Tragedia pod Poznaniem
W niedzielę, 2 września, w domu w Będlewie koło Poznania miało miejsce tragiczne wydarzenie. Bliscy Pauliny Lerch , uczestniczki programu "Top Model", zgłosili jej i jej męża, Sławomira L., zniknięcie. Po przybyciu na miejsce policja odkryła ciała pary w kuchni, z widocznymi śladami postrzałów. Obok ciał znajdował się rewolwer.
O wszystkim powiadomiła nas między godz. 17 a 18 osoba związana z najbliższą rodziną ofiar. Dom był zamknięty od środka. Mamy podejrzenie, że mężczyzna zabił kobietę, a później odebrał sobie życie - informuje źródło Super Expressu
Obecnie policja nie jest w stanie określić przyczyny zgonu z uwagi na zaawansowany rozkład ciał, ale na podstawie okoliczności śmierci i dowodów zgromadzonych na miejscu, wykluczono udział osób trzecich. Mł. insp. Andrzej Borowiak, rzecznik prasowy Komendanta Wojewódzkiego Policji w Poznaniu, przekazał mediom:
Przyczyna zgonu będzie ustalana podczas sekcji zwłok, ponieważ ciała są w stanie zaawansowanego rozkładu. Dom był zamknięty od środka. W pobliżu zwłok znaleziono broń, co może sugerować morderstwo lub "samobójstwo rozszerzone". Dokładne okoliczności śmierci będą wyjaśniane w toku śledztwa.
Życie Pauliny Lerch i Klaksona
Śledztwo w sprawie tragicznej śmierci Pauliny ujawniło mroczne aspekty życia jej męża. Okazało się, że mężczyzna był znany organom ścigania, ponieważ w przeszłości był powiązany z wielkopolskim środowiskiem przestępczym, w tym handlem narkotykami. Jak donosi Gazeta Wyborcza, mężczyzna opuścił areszt zaledwie kilka tygodni przed tragedią. Choć śledczy wciąż badają wszystkie okoliczności sprawy, coraz bardziej wyłania się obraz rodzinnej tragedii, która mogła mieć swoje korzenie w przeszłości męża Pauliny.

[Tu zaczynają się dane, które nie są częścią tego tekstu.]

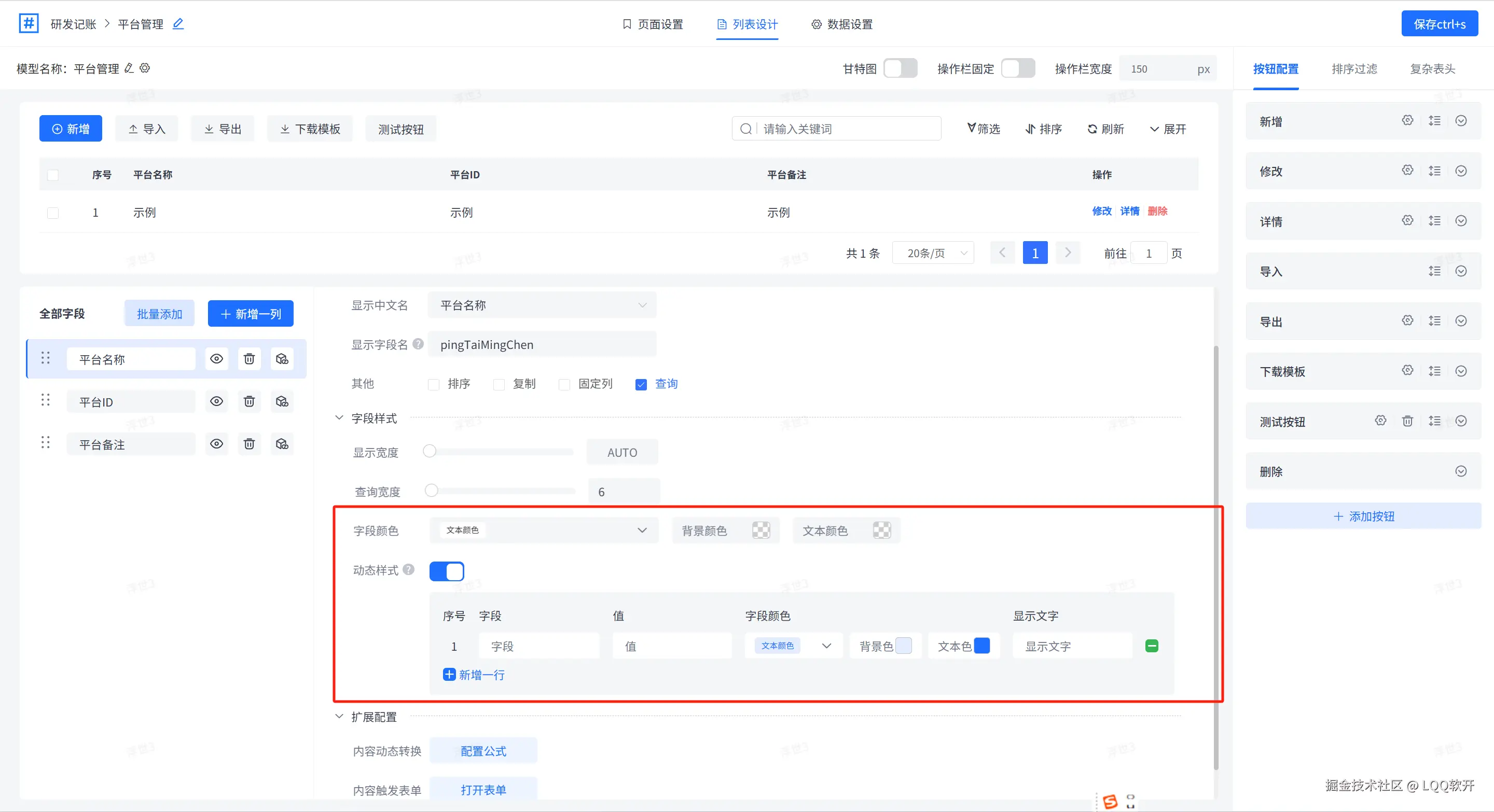
Task: Click the gear icon next to model name
Action: click(x=145, y=68)
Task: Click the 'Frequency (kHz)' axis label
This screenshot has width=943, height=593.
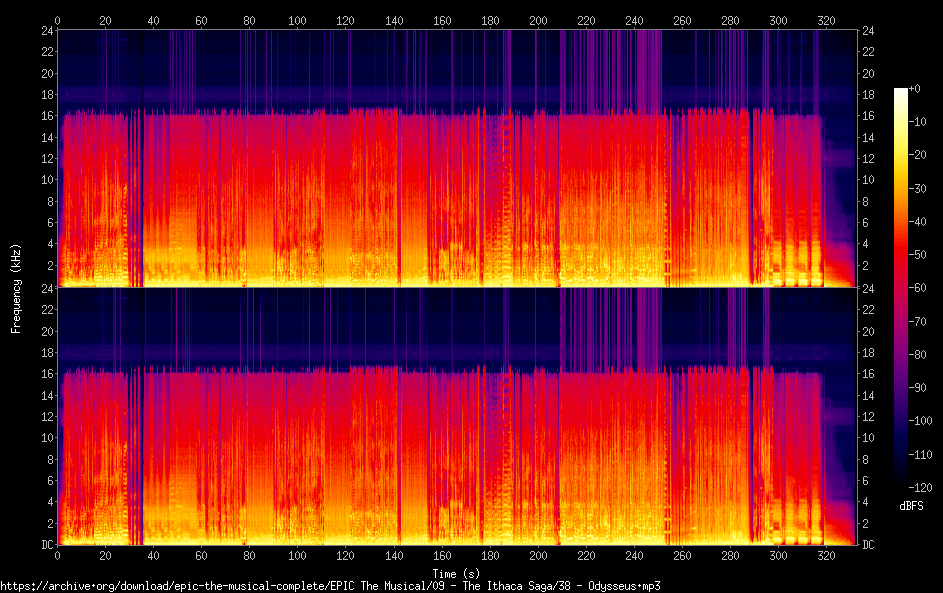Action: tap(16, 287)
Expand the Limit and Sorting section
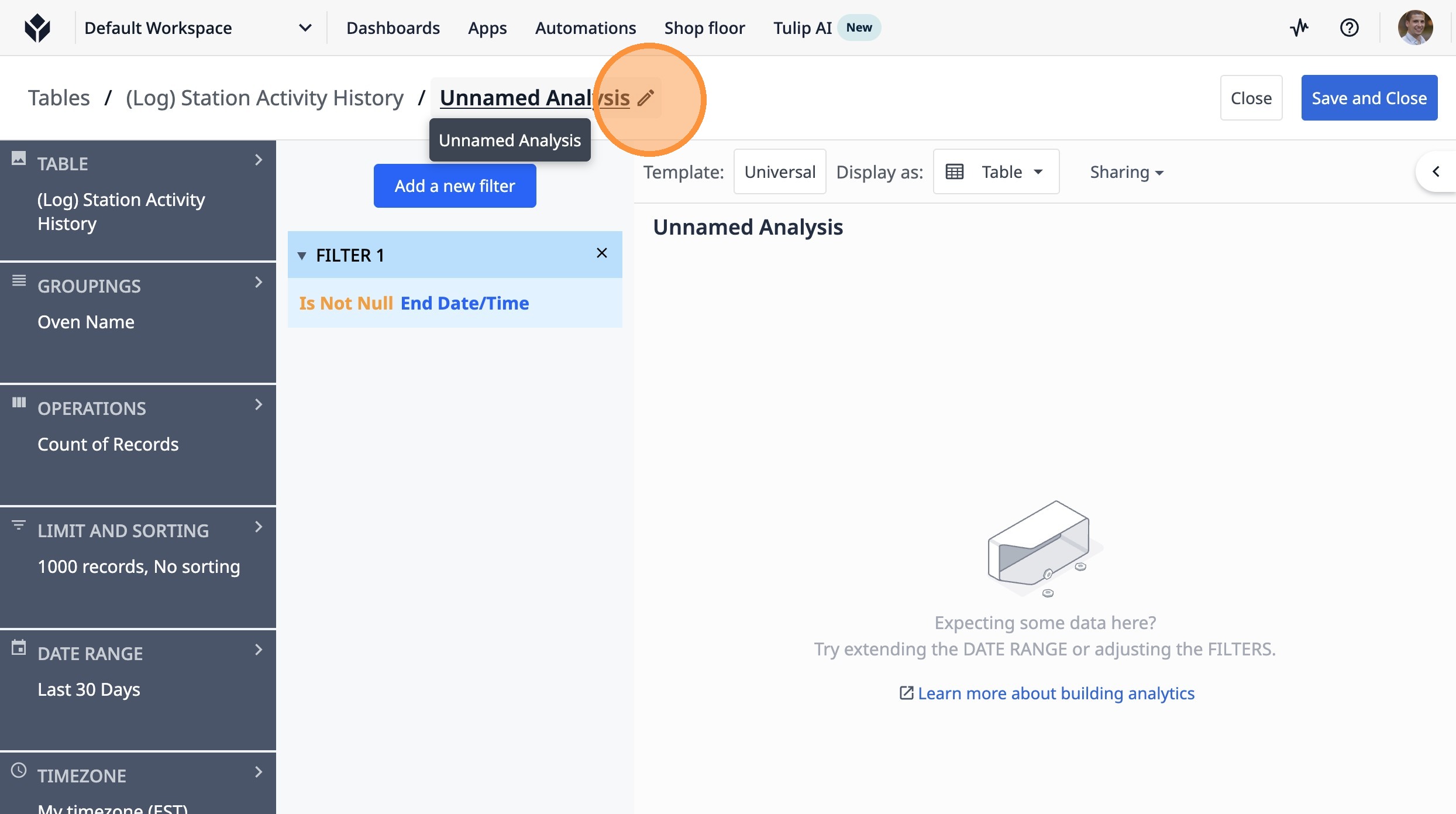 [258, 527]
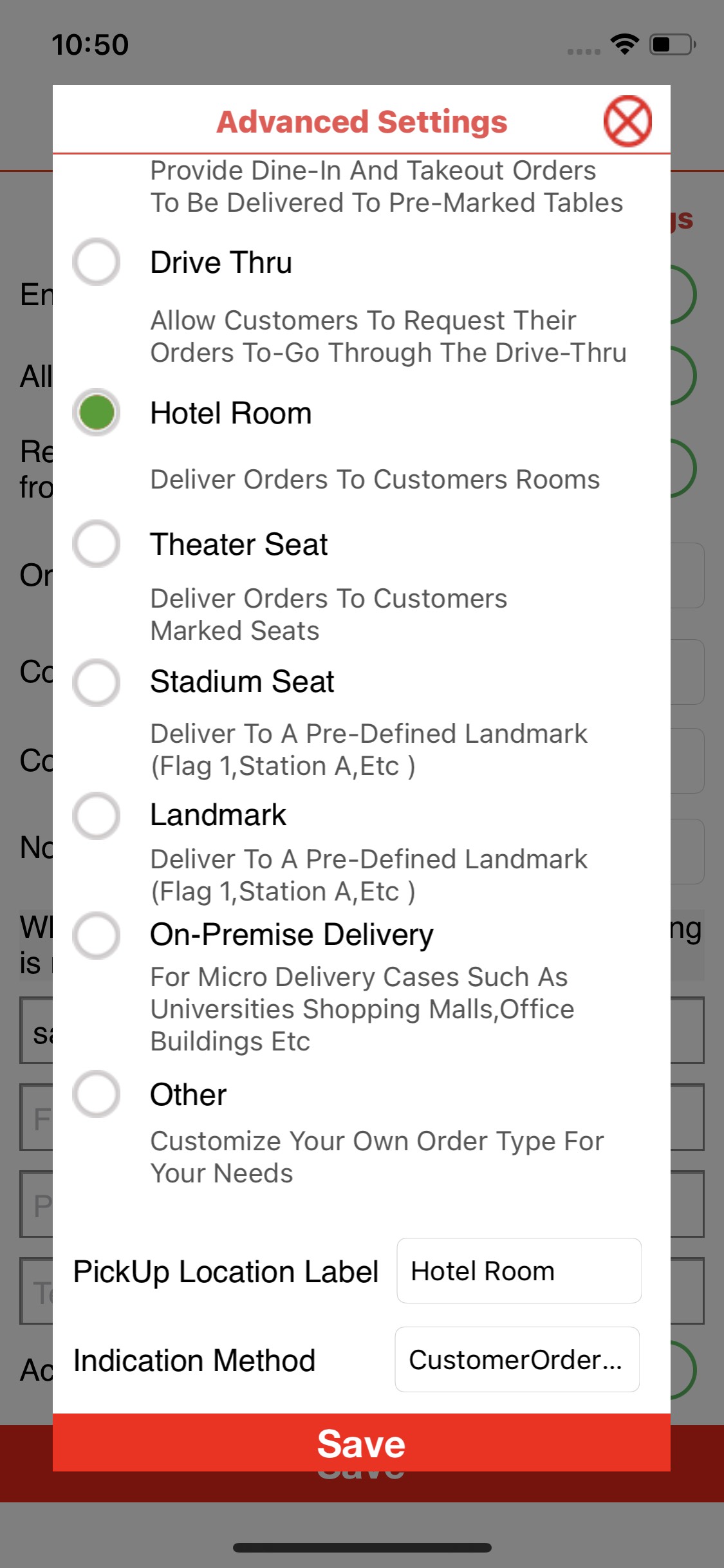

Życie 33-letniej poznanianki wydawało się normalne i spokojne. Inteligentna, sympatyczna i lubiana przez sąsiadów, Paulina ukrywała fakt, że jej mąż, Sławomir L., znany jako Klakson, miał mroczną przeszłość związaną z przestępczością i handlem narkotykami. Para prezentowała się jako szczęśliwa, a ich relacje nie budziły podejrzeń. Jednak za zamkniętymi drzwiami ich domu mogła toczyć się zupełnie inna historia.
Ostatnim spokojnym momentem dla nich było wspólne wyjście na dożynki gminne w Będlewie, po którym “Klakson” został aresztowany, a Paula znalazła się w centrum zainteresowania sąsiadów i policji.
Według wstępnych ustaleń mężczyzna zabił kobietę, a następnie odebrał sobie życie - informował Andrzej Borowiak, rzecznik KWP w Poznaniu.
Później niektórzy zaczęli jednak dementować tę teorię. W grę nie wchodzi już samobójstwo?
Nie było mowy o samobójstwie rozszerzonym?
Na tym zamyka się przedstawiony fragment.